▶ _TEXTE FOURNI_
Pour mieux comprendre encore cette distinction et ses conséquences, il nous faut revenir sur les modes de constitution de l’usufruit.


L’usufruit peut naître d’une constitution au profit d’un tiers, le propriétaire conservant pour lui la propriété grevée de ce droit, autrement dénommée nue-propriété. On dit alors qu’il s’agit de créer un usufruit per translationem.


Il peut également être constitué par rétention (per retentionem ou per deductionem) lorsque le propriétaire cède son bien tout en se réservant l’usufruit.


Donnant naissance au droit d’usufruit, cette constitution doit en définir les caractères et notamment sa durée. Ce droit est par essence temporaire et peut être constitué pour une durée viagère ou une durée fixe (C. civ., art. 580). L’usufruit dit « temporaire » est un usufruit constitué pour une durée déterminée[9]. L’usufruit viager est celui qui s’éteindra au décès de l’usufruitier (la tête sur laquelle il a été constitué).

La cession d’usufruit est une opération différente car nécessairement postérieure à une constitution d’usufruit. Elle consiste à transmettre un usufruit déjà existant et, en conséquence, ne permet pas d’en réviser les caractéristiques. En effet, une fois constitué, un usufruit peut faire l’objet d’une cession, à titre onéreux ou gratuit, sans que cette cession n’en modifie ses caractères originels. Le cessionnaire ne devient pas véritablement l’usufruitier[10]. Au sens de l’article 617 du Code civil, l’usufruitier demeure celui qui avait cette qualité à la constitution de l’usufruit. Ainsi, la cession de l’usufruit ne peut ni le prolonger au-delà de la vie du cédant ni provoquer son extinction anticipée par le décès du cessionnaire[11]. La mort de l’usufruitier (initial) éteint l’usufruit ; en revanche, le décès du cessionnaire ne l’éteint pas. Cette hypothèse, rare en pratique, permet de nuancer l’affirmation selon laquelle l’usufruit ne peut pas être transmis par décès. Au cas particulier, l’usufruit pourra continuer à être exercé par les héritiers du cessionnaire jusqu’au décès du cédant, lequel a seul qualité d’usufruitier au sens de l’article 617 précité.

Vous l’aurez donc compris, le législateur fiscal et la doctrine administrative emploient à tort les termes de « première cession » en lieu et place de celui de « constitution ».

Un fondement intellectuellement contestable, une erreur sémantique regrettable, nul doute que malgré son apport scientifique et ses efforts pédagogiques, l’AUREP a encore bien du public à former.

▶ _EXERCICES À TRAITER_
1 – Reformulez sous forme de liste le paragraphe du texte sur l'usufruit qui commence par « La cession d'usufruit est une opération différente », en conservant ses faits principaux.
2 – Transcrivez mot pour mot le passage du texte sur l'usufruit qui débute aux mots « L’usufruit peut naître » et s'arrête après les mots « a été constitué). ».

[Relevés de localisation de mots et d'éléments]
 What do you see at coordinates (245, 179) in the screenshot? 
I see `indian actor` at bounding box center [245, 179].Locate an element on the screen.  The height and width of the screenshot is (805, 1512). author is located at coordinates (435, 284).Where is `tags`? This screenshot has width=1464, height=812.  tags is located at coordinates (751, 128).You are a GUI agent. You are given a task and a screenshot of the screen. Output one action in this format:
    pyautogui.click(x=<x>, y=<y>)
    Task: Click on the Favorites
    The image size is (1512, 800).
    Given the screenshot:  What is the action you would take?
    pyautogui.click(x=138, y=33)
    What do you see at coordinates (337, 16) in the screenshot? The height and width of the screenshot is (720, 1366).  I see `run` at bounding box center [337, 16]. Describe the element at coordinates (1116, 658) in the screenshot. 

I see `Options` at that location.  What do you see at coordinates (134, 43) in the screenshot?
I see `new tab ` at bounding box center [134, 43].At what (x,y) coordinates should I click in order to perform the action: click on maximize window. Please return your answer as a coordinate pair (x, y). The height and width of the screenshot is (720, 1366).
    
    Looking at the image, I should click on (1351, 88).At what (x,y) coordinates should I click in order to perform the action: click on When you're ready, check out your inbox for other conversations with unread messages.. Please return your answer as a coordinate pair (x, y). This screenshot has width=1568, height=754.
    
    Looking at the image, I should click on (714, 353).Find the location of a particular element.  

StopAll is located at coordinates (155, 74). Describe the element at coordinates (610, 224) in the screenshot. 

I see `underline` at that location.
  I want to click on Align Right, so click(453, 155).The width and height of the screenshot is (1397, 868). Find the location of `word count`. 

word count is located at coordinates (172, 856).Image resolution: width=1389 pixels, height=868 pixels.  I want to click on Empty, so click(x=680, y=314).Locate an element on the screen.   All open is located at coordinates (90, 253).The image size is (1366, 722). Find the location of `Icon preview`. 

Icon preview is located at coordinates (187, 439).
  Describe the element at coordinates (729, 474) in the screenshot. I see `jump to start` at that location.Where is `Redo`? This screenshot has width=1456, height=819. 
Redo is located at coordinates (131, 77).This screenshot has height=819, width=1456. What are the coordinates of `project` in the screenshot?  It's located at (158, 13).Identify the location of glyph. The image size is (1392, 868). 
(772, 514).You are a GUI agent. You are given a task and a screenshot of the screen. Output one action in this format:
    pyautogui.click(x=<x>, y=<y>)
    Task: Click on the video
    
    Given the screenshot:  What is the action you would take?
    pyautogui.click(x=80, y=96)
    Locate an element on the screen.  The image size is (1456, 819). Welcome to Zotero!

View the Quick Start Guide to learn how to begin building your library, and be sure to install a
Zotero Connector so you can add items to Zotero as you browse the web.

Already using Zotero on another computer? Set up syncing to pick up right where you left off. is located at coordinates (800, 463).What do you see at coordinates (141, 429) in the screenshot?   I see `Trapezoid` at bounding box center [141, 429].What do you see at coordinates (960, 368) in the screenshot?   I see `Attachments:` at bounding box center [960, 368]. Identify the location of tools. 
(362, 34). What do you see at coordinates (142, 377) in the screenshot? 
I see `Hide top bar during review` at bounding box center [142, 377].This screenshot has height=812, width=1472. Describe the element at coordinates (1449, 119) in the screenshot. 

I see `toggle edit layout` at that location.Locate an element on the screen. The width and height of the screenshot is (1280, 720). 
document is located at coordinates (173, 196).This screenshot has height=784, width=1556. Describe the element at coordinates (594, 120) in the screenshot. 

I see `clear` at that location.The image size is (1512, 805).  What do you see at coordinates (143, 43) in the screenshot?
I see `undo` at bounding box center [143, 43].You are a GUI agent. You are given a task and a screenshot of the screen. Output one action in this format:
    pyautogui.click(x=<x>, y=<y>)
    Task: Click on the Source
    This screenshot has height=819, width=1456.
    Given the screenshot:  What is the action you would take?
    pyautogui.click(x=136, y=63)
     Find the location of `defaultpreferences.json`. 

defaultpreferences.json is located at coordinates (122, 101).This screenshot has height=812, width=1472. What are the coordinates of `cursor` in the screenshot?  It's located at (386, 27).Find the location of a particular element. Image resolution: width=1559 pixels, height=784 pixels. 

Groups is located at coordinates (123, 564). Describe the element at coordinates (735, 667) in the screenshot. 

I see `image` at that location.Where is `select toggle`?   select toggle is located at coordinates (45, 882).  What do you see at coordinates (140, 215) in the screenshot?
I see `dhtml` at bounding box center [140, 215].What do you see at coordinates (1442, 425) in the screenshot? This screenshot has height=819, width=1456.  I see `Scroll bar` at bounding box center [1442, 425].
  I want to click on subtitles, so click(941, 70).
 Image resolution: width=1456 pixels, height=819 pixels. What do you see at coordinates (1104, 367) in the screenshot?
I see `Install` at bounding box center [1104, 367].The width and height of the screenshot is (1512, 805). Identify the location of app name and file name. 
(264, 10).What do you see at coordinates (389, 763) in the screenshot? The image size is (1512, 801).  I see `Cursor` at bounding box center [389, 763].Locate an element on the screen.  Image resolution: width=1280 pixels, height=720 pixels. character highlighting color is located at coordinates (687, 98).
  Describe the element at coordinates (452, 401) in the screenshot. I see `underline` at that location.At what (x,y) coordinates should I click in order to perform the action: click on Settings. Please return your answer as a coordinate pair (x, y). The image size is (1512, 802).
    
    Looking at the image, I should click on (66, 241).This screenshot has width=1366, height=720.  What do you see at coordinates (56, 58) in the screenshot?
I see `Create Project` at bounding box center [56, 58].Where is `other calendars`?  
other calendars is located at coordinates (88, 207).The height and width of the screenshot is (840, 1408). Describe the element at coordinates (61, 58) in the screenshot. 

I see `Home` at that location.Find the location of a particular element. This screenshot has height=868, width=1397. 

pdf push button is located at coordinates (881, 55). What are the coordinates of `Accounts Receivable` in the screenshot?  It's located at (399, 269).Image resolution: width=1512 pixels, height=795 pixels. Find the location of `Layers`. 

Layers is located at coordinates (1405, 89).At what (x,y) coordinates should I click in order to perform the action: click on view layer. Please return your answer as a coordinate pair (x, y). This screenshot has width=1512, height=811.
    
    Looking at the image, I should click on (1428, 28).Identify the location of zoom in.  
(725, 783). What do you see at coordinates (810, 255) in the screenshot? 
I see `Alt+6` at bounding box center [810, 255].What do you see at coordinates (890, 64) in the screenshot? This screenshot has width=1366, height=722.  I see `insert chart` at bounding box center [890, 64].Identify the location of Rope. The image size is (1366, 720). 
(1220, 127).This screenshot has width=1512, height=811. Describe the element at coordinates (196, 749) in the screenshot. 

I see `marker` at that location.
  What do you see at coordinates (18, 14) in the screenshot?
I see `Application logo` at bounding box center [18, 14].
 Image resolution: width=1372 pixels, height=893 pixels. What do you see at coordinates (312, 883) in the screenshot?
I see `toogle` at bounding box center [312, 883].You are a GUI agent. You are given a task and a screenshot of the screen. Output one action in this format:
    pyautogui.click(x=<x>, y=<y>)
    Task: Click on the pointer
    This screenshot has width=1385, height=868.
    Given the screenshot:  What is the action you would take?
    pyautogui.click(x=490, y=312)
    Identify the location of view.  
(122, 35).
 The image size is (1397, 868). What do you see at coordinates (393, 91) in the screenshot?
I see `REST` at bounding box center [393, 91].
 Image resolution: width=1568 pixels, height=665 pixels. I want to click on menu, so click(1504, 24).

▶ _RÉSULTATS OBTENUS_
1 –
- La cession d'usufruit intervient nécessairement après une constitution d'usufruit. Elle transmet un usufruit déjà existant sans pouvoir en réviser les caractéristiques.
- Elle peut se faire à titre onéreux ou gratuit sans modifier les caractères originels de l'usufruit.
- Le cessionnaire ne devient pas véritablement usufruitier. Au sens de l'article 617 du Code civil, l'usufruitier reste celui qui avait cette qualité à la constitution.
- La cession ne peut ni prolonger l'usufruit au-delà de la vie du cédant ni provoquer son extinction anticipée au décès du cessionnaire.
- La mort de l'usufruitier initial éteint l'usufruit, contrairement au décès du cessionnaire. Les héritiers de celui-ci peuvent continuer à l'exercer jusqu'au décès du cédant.
- Cette hypothèse, rare en pratique, nuance l'affirmation selon laquelle l'usufruit ne peut pas être transmis par décès.

2 –
L’usufruit peut naître d’une constitution au profit d’un tiers, le propriétaire conservant pour lui la propriété grevée de ce droit, autrement dénommée nue-propriété. On dit alors qu’il s’agit de créer un usufruit per translationem.


Il peut également être constitué par rétention (per retentionem ou per deductionem) lorsque le propriétaire cède son bien tout en se réservant l’usufruit.


Donnant naissance au droit d’usufruit, cette constitution doit en définir les caractères et notamment sa durée. Ce droit est par essence temporaire et peut être constitué pour une durée viagère ou une durée fixe (C. civ., art. 580). L’usufruit dit « temporaire » est un usufruit constitué pour une durée déterminée[9]. L’usufruit viager est celui qui s’éteindra au décès de l’usufruitier (la tête sur laquelle il a été constitué).